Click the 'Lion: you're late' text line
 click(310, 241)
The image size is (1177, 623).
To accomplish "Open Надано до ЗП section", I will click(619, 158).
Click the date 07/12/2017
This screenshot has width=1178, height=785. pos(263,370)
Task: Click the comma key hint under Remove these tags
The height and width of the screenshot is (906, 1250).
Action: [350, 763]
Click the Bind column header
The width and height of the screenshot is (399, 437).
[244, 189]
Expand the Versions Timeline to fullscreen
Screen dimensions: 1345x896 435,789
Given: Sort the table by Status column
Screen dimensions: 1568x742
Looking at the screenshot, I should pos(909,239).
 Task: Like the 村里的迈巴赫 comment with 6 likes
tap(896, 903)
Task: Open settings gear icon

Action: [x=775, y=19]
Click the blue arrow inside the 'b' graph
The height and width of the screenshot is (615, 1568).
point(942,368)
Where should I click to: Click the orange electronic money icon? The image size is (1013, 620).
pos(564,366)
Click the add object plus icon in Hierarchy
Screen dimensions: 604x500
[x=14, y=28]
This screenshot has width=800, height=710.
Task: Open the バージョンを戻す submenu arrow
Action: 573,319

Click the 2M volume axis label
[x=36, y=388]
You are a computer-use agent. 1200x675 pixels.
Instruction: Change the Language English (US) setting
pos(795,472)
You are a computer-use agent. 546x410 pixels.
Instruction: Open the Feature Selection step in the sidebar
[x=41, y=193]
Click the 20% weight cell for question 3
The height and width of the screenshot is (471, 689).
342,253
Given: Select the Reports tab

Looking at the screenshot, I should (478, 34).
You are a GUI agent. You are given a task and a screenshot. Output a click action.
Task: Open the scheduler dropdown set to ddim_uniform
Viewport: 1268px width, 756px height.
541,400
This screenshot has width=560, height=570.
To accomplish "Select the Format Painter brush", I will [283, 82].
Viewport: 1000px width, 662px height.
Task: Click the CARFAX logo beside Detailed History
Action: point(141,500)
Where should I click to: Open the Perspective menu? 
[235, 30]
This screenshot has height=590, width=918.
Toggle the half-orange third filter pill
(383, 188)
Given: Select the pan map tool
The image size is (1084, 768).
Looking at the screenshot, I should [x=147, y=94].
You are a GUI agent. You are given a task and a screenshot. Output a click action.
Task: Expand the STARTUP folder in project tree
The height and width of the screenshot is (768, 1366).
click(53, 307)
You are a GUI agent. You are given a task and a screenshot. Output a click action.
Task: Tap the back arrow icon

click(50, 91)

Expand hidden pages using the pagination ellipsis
_ _ _
◆ REQUIRED WORK ◆
Retype every record above exactly as it appears.

◆ RESPONSE AREA ◆
Click the 'Lion: you're late' text line
 click(310, 241)
The image size is (1177, 623).
To accomplish "Open Надано до ЗП section", I will click(619, 158).
Click the date 07/12/2017
This screenshot has width=1178, height=785. pos(263,370)
Task: Click the comma key hint under Remove these tags
The height and width of the screenshot is (906, 1250).
Action: [350, 763]
Click the Bind column header
The width and height of the screenshot is (399, 437).
[244, 189]
Expand the Versions Timeline to fullscreen
Screen dimensions: 1345x896 435,789
Given: Sort the table by Status column
Screen dimensions: 1568x742
Looking at the screenshot, I should pos(909,239).
 Task: Like the 村里的迈巴赫 comment with 6 likes
tap(896, 903)
Task: Open settings gear icon

Action: [x=775, y=19]
Click the blue arrow inside the 'b' graph
The height and width of the screenshot is (615, 1568).
point(942,368)
Where should I click to: Click the orange electronic money icon? The image size is (1013, 620).
pos(564,366)
Click the add object plus icon in Hierarchy
Screen dimensions: 604x500
[x=14, y=28]
This screenshot has width=800, height=710.
Task: Open the バージョンを戻す submenu arrow
Action: 573,319

Click the 2M volume axis label
[x=36, y=388]
You are a computer-use agent. 1200x675 pixels.
Instruction: Change the Language English (US) setting
pos(795,472)
You are a computer-use agent. 546x410 pixels.
Instruction: Open the Feature Selection step in the sidebar
[x=41, y=193]
Click the 20% weight cell for question 3
The height and width of the screenshot is (471, 689).
342,253
Given: Select the Reports tab

Looking at the screenshot, I should (478, 34).
You are a GUI agent. You are given a task and a screenshot. Output a click action.
Task: Open the scheduler dropdown set to ddim_uniform
Viewport: 1268px width, 756px height.
541,400
This screenshot has width=560, height=570.
To accomplish "Select the Format Painter brush", I will [283, 82].
Viewport: 1000px width, 662px height.
Task: Click the CARFAX logo beside Detailed History
Action: point(141,500)
Where should I click to: Open the Perspective menu? 
[235, 30]
This screenshot has height=590, width=918.
Toggle the half-orange third filter pill
(383, 188)
Given: Select the pan map tool
The image size is (1084, 768).
Looking at the screenshot, I should [x=147, y=94].
You are a GUI agent. You are given a task and a screenshot. Output a click action.
Task: Expand the STARTUP folder in project tree
The height and width of the screenshot is (768, 1366).
click(53, 307)
You are a GUI agent. You are given a task and a screenshot. Output a click action.
Task: Tap the back arrow icon

click(50, 91)

Expand hidden pages using the pagination ellipsis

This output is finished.